Once you find the line containing "The height and width of the screenshot is (408, 1024).", please retype it and every line after it to the end of the entries, exactly and with nothing added.

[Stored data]
^^^^^^^^^^^^^^^^

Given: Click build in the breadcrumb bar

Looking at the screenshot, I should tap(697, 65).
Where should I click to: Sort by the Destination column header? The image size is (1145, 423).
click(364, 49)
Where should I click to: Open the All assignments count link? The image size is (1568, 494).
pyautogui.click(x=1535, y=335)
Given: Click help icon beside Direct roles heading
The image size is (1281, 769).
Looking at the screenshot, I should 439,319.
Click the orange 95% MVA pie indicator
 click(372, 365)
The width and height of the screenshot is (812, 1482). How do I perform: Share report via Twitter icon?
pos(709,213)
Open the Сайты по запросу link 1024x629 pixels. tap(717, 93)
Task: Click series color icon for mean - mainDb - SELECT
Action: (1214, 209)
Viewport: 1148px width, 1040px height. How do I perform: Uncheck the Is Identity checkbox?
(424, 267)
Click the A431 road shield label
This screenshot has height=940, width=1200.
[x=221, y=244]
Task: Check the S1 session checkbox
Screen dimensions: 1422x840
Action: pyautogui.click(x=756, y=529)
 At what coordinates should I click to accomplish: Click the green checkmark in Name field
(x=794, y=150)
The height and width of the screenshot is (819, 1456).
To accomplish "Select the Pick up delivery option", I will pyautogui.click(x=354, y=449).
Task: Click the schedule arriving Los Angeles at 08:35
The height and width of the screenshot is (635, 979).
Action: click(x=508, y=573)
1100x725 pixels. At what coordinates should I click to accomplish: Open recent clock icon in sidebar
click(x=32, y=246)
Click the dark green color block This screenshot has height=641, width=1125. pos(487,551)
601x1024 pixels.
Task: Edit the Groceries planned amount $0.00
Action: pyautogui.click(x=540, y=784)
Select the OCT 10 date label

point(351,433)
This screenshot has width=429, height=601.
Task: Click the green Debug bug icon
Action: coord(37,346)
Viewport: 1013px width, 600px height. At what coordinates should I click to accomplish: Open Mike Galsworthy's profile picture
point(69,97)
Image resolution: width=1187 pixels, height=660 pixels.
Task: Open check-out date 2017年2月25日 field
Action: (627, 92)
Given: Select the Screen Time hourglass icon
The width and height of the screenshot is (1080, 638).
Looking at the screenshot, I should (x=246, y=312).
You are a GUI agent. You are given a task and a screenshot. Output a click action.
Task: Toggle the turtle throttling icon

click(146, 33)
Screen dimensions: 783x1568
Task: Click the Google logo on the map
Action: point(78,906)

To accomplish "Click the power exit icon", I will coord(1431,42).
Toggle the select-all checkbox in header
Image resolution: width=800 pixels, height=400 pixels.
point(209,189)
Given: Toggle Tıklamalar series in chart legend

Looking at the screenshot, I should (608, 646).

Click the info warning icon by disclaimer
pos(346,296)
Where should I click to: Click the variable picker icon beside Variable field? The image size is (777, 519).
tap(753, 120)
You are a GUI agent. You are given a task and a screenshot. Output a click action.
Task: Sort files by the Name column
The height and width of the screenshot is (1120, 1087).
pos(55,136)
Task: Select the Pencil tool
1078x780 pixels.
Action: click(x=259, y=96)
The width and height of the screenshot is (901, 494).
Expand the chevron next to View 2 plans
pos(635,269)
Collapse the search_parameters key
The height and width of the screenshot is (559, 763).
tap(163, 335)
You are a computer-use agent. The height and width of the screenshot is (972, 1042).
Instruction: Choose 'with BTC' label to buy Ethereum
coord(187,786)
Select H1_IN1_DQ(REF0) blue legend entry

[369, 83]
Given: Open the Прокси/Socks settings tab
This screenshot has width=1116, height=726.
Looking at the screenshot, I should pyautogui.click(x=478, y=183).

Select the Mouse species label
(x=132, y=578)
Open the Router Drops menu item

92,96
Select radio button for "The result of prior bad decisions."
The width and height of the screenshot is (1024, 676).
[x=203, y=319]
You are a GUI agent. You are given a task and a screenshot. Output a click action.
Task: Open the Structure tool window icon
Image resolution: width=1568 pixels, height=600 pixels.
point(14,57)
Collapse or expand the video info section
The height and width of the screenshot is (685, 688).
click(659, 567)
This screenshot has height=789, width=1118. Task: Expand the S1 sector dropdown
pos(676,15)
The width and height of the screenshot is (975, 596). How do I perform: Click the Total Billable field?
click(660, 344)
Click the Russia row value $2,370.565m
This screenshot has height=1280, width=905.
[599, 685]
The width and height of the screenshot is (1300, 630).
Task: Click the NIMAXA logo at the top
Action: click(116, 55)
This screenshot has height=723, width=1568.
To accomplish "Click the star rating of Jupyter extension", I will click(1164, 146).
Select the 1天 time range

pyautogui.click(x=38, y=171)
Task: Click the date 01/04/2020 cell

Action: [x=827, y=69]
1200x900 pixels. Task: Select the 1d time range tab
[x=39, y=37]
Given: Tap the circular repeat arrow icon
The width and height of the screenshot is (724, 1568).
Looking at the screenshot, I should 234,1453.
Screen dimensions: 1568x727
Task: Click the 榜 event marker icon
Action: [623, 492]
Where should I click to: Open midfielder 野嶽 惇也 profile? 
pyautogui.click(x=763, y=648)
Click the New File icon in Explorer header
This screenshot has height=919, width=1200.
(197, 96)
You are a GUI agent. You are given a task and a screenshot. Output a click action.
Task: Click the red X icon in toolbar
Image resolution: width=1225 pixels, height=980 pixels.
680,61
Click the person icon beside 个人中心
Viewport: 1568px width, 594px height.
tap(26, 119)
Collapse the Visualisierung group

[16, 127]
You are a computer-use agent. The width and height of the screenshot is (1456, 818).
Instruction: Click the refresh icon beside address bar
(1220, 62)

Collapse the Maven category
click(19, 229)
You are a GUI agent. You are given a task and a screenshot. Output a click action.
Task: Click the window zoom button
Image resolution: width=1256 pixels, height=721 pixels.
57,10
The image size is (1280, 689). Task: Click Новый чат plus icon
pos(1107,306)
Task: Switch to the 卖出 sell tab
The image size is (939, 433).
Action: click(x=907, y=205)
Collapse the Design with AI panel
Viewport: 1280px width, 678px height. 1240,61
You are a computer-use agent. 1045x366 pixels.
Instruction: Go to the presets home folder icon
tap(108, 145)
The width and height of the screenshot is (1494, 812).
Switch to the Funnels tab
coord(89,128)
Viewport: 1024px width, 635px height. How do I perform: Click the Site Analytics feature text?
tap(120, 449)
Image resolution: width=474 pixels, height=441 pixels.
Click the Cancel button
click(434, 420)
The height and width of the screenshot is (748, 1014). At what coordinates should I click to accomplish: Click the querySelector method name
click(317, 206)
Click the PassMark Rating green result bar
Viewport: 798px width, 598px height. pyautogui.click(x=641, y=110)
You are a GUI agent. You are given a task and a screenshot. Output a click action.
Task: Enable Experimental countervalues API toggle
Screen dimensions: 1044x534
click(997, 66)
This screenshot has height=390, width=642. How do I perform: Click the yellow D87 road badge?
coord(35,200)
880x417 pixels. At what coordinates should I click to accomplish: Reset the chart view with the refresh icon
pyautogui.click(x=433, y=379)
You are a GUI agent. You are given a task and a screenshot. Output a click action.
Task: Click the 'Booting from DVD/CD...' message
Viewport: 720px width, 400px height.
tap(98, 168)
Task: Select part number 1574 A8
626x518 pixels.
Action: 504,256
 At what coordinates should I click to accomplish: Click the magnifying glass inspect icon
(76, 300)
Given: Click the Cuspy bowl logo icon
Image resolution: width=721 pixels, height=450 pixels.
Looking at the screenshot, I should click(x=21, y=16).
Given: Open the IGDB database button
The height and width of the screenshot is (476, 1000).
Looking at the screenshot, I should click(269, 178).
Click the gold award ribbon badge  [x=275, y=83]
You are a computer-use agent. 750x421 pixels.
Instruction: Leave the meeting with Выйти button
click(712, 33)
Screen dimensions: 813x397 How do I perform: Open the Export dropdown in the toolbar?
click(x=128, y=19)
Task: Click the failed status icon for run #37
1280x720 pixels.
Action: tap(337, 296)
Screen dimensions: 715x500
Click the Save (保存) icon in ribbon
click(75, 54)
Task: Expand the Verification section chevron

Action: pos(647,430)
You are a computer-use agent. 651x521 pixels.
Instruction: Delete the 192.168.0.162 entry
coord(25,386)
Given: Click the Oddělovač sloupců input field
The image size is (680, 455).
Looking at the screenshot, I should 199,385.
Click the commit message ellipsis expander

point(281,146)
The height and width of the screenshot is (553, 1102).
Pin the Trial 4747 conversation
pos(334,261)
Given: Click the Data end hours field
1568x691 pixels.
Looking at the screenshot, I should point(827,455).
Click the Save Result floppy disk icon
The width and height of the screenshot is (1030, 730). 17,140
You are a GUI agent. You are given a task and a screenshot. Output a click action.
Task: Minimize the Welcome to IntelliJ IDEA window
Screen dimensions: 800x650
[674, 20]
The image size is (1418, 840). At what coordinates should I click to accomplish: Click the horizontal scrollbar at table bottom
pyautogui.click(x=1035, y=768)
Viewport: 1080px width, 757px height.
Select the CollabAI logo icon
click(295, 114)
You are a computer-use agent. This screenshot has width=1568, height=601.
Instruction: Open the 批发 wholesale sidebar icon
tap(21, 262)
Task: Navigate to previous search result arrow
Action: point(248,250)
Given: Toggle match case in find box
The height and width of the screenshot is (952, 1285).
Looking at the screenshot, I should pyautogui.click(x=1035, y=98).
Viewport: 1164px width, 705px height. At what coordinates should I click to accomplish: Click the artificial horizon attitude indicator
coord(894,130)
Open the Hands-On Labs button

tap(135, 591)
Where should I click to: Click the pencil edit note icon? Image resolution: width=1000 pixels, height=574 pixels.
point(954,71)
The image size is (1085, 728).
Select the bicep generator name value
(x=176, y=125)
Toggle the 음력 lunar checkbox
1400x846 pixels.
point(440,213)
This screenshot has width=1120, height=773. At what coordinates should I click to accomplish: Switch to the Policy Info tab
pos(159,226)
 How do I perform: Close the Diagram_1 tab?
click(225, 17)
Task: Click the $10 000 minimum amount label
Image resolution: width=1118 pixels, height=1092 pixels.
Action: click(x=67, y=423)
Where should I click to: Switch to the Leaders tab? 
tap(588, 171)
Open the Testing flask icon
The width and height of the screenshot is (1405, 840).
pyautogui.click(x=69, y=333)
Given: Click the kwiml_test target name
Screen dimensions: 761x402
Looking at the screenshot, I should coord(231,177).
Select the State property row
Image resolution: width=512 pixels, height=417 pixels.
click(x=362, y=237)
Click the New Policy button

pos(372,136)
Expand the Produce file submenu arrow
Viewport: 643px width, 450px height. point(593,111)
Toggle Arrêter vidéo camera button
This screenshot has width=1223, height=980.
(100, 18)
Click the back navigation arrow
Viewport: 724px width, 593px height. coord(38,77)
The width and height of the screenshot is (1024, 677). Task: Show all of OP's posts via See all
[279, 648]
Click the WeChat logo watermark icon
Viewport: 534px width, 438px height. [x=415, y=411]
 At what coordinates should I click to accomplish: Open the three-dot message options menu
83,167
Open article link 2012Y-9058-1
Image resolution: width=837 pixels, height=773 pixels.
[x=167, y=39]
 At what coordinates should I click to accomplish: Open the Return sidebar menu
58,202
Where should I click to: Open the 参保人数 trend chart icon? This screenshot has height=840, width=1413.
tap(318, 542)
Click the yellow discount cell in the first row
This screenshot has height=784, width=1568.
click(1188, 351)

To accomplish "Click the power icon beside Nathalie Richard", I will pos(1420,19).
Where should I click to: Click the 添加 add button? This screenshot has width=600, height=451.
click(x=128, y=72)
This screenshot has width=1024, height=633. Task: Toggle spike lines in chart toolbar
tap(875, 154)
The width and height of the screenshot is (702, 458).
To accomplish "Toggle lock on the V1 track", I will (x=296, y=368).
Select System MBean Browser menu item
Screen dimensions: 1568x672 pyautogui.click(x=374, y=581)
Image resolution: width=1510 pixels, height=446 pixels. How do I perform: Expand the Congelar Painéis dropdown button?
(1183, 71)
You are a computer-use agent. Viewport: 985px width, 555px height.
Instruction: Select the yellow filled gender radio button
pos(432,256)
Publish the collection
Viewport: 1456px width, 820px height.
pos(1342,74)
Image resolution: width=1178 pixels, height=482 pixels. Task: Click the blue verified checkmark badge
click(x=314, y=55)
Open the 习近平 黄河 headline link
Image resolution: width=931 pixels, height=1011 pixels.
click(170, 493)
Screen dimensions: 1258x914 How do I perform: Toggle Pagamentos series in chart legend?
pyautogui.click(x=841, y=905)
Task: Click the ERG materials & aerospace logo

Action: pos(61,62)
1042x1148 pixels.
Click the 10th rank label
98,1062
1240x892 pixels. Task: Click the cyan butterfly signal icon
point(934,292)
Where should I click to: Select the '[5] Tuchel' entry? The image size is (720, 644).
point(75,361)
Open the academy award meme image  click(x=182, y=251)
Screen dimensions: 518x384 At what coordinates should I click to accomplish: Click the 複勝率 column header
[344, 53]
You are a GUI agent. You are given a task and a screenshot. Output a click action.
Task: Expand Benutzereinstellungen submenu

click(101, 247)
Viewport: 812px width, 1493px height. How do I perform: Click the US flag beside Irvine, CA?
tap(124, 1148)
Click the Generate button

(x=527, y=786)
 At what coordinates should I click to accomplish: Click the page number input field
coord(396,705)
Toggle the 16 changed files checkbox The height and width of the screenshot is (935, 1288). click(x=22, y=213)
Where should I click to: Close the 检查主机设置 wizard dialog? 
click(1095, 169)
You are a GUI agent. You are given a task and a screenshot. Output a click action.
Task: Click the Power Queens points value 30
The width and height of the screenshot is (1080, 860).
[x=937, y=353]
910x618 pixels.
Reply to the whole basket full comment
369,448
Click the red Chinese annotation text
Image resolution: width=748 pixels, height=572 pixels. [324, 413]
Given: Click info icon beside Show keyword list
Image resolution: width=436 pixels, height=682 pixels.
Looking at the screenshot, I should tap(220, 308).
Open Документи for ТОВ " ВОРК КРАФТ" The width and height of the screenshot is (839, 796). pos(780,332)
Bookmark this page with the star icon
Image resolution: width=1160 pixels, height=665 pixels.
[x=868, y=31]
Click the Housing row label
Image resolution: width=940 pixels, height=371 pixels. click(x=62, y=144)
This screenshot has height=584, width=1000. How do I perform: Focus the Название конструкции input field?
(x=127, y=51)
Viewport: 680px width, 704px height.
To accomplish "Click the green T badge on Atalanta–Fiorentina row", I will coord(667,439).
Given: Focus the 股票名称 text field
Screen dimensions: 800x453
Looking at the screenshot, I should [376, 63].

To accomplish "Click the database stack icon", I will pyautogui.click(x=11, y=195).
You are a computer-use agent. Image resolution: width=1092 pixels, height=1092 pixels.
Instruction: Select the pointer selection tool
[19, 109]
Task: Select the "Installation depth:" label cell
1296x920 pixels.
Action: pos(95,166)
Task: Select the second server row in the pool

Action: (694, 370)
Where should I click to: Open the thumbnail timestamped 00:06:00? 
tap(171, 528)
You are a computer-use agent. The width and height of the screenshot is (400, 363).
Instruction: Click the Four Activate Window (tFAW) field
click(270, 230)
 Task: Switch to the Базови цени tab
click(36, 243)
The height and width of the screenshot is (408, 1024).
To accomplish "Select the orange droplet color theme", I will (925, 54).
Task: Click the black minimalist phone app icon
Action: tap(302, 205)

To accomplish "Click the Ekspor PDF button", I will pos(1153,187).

^^^^^^^^^^^^^^^^

:: Reply to the exercise ::
The height and width of the screenshot is (408, 1024).
To accomplish "Select the orange droplet color theme", I will (925, 54).
Task: Click the black minimalist phone app icon
Action: tap(302, 205)

To accomplish "Click the Ekspor PDF button", I will pos(1153,187).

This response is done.